◆ Aim of the task ◆
For this exercise, please transcribe exactly and only the lines from the one containing "Given: Expand the" through the end of the material, both ends included, without pictures.

◆ Records for processing ◆
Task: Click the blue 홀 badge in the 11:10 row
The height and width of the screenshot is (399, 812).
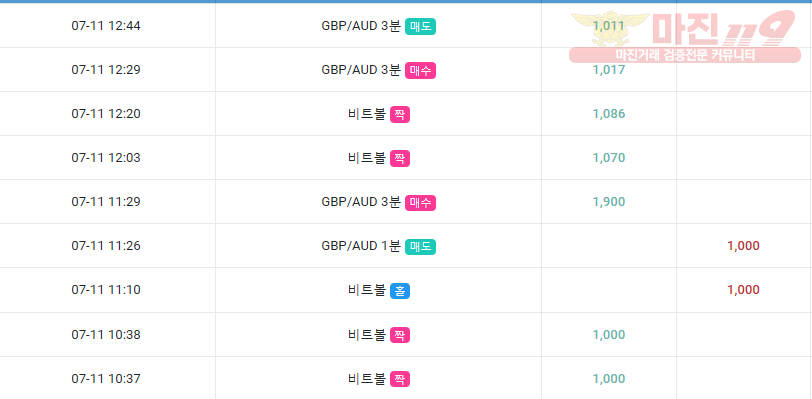Action: pyautogui.click(x=399, y=290)
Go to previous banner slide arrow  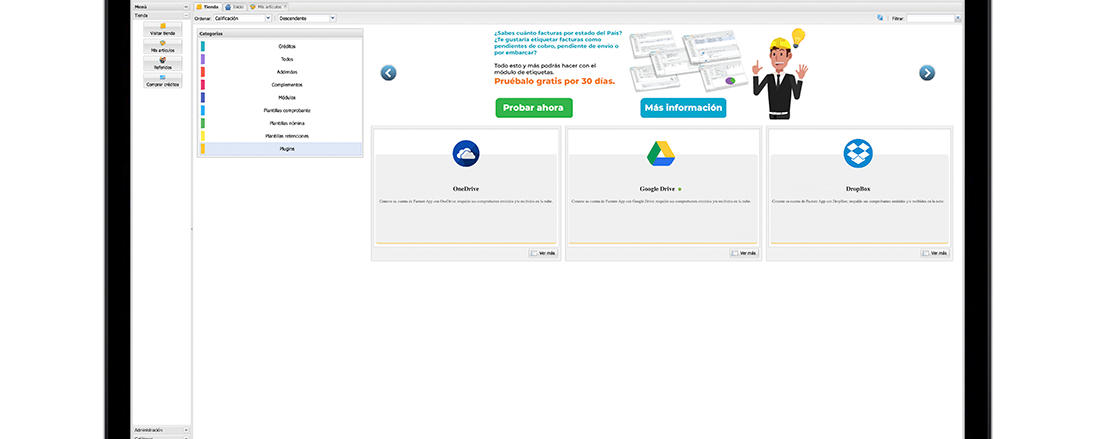click(389, 72)
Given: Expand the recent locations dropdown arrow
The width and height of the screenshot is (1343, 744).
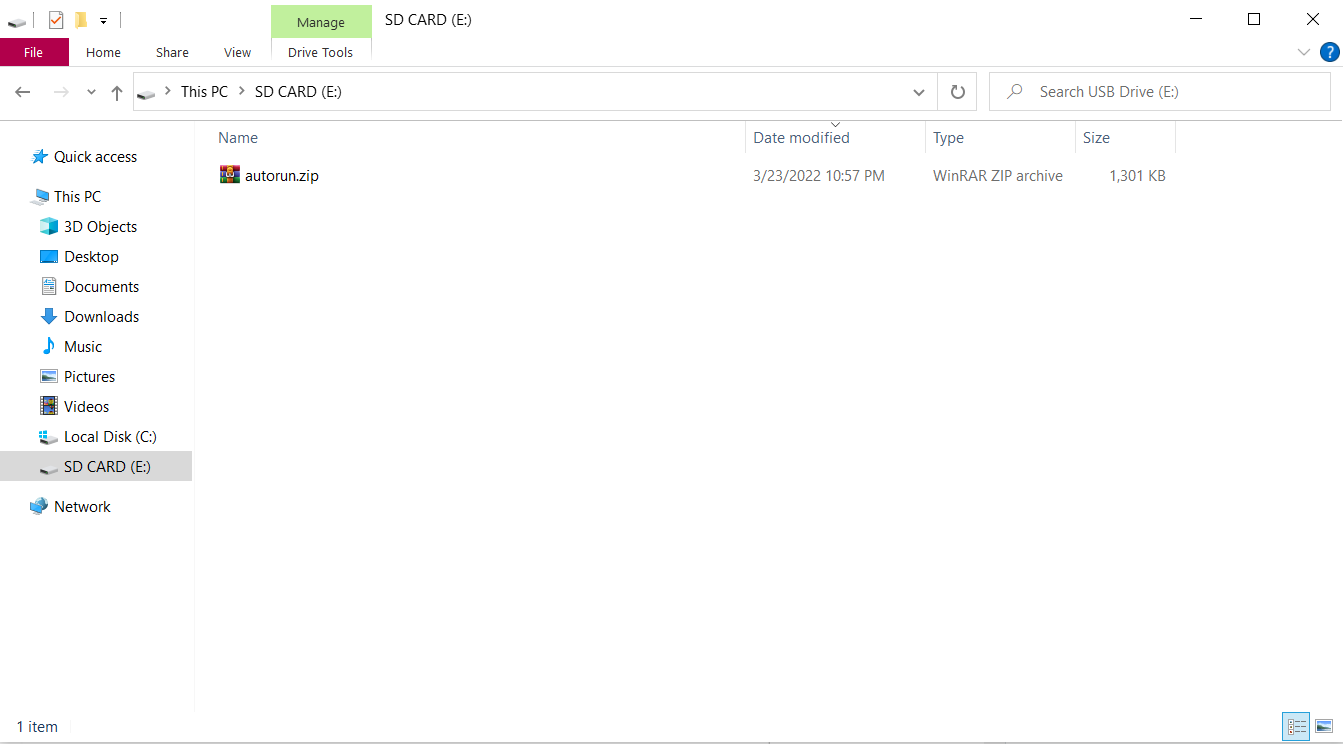Looking at the screenshot, I should (91, 92).
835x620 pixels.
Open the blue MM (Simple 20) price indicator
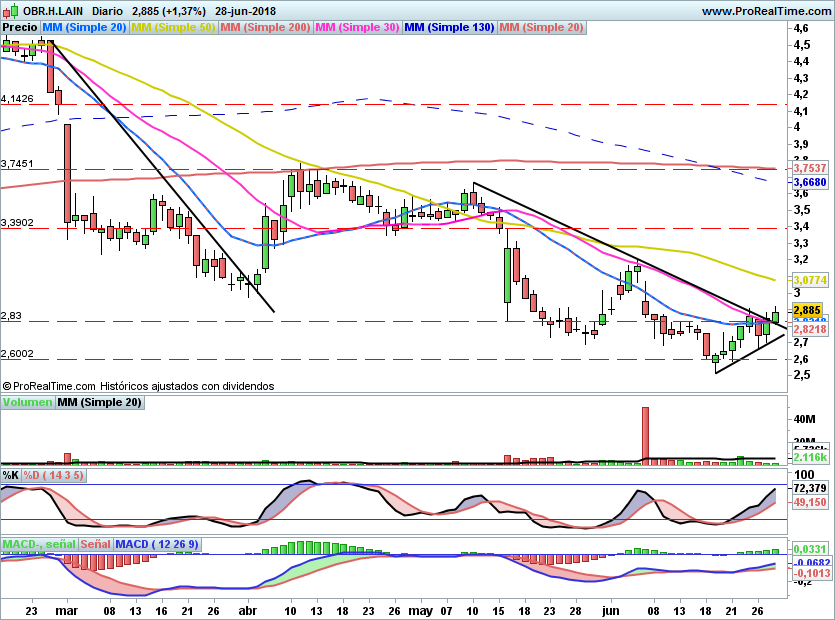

◆ The answer ◆
Given: Expand the recent locations dropdown arrow
The width and height of the screenshot is (1343, 744).
Looking at the screenshot, I should (91, 92).
835x620 pixels.
Open the blue MM (Simple 20) price indicator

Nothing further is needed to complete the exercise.